Broadcasting Regulation: When is retransmission retransmission?

The digital evolution of broadcasting, with the development of on-demand services, has led the European institutions to propose a reform of the 1993 CabSat Directive in the form of a new Regulation.

While the audiovisual industry has come together to defend the principle of the territoriality of rights and therefore oppose the application of the country of origin principle to broadcasters’ ancillary online services (Art 2), another aspect of the Regulation is also very important for audiovisual authors. It deals with the exercise of the retransmission rights by rightholders other than broadcasters (Art 3). Cable retransmission has been the proven success story of cross-border access to foreign channels and the EC proposes to extend the cable retransmission regime to retransmission techniques other than cable. We applaud this proposal.

So, what’s the problem?

There are court cases in a number of Member States where the retransmission regime of the CabSat Directive is being undermined by retransmission operators, claiming that the broadcasters’ signal transmission technique, known as “Direct Injection”, means that their retransmission are not retransmissions anymore. In turn, this means they are not liable for royalty payments to authors on the basis of the retransmission regime. Unfortunately, some courts have agreed and the CJEU case-law is contradictory. Worse still, the judgements of the courts in these cases are leading some broadcasters to consider that they are not liable for royalties for the communication to the public as they are not the final link in the chain.

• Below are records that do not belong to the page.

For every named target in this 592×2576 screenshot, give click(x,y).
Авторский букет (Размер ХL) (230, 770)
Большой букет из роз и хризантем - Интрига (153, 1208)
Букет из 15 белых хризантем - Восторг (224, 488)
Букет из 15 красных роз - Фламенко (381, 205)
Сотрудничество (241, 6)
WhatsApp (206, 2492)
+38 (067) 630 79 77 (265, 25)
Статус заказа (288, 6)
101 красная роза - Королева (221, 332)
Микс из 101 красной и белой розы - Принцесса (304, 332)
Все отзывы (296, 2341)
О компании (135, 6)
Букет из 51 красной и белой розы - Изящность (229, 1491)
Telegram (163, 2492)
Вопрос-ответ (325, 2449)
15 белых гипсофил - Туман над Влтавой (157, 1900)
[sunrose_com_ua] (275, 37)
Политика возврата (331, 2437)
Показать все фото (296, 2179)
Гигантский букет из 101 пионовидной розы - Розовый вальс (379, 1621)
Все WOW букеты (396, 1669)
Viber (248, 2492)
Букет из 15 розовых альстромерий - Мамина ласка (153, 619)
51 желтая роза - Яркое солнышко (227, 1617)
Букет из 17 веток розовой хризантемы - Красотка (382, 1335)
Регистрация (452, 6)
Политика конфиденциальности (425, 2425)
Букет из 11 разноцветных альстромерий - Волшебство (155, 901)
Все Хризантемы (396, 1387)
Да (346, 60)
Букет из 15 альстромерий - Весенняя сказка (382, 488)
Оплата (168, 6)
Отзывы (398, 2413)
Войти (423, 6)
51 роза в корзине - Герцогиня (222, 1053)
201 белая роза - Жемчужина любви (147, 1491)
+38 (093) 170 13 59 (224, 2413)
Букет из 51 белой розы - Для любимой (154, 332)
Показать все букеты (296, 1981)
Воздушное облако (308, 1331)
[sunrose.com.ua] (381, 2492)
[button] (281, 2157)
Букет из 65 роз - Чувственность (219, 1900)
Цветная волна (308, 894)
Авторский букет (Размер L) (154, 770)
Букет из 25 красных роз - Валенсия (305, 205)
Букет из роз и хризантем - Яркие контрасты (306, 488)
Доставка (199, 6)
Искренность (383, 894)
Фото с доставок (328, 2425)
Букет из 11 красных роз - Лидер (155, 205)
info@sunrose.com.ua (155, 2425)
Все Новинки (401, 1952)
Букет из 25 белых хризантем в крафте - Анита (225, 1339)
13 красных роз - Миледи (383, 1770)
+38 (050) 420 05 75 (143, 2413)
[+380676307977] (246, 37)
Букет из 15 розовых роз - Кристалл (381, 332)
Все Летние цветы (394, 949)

Given the proliferation of litigation and conflicting jurisprudence, SAA joined together with the collective management organisation for producers, AGICOA, to prove that a technology neutral European solution is needed. This means a strong and incontestable legal regime that covers Direct Injection. We commissioned Ampere Analysis to analyse the retransmission market in Europe. Their findings are clear. Not only is Direct Injection becoming the industry standard for getting a channel to a retransmission operator, but 79% of all cross-border retransmissions are via Direct Injection. Direct injection is only a technical means of delivery of the signal to retransmission operators, with no impact on the business model and economics of the broadcasting and retransmission markets.

The repercussions could be dramatic for screenwriters’ and directors’ remuneration if the EU does not amend its proposal to recall a simple truth: the retransmission regime includes channels directly injected for retransmission purposes. This clarification would make a world of difference to audiovisual authors.